为什么 class 构造函数没有属性 __code__？

Question

I have simple python3 class:

class A:
    def foo(self):
    pass

print(A.foo.__code__.co_argcount)
print(A.__init__.__code__.co_argcount)

OUTPUT will be:

1
AttributeError: 'wrapper_descriptor' object has no attribute '__code__'

Can I cast class constructor or do something else in order to count number of arguments in this constructor?

Answer 1

Since you didn't define a __init__ yourself, A.__init__ is (at least on the CPython reference interpreter) a C-level default __init__ function, not a Python level function at all. __code__ is the compiled bytecode of a Python level function ; if the function isn't defined at the Python level, it doesn't have bytecode in the first place.
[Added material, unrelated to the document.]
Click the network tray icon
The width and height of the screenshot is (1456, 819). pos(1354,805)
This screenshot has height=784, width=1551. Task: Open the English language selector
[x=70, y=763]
If you're just trying to count the number of parameters to the constructor, the function signature will tell you, eg:

>>> import inspect
>>> len(inspect.signature(A).parameters)
0

though you may want to do more complicated inspect to handle varargs support and the like (eg if __init__ is defined with def __init__(self, *a): , it'll report one parameter, which is technically true, even though it can accept an arbitrary number of positional arguments). The Parameter objects themselves (the values of the .parameters dict shown in the above example) can tell you more about themselves (so you can distinguish accepting arg from accepting *args , or **kwargs or the like).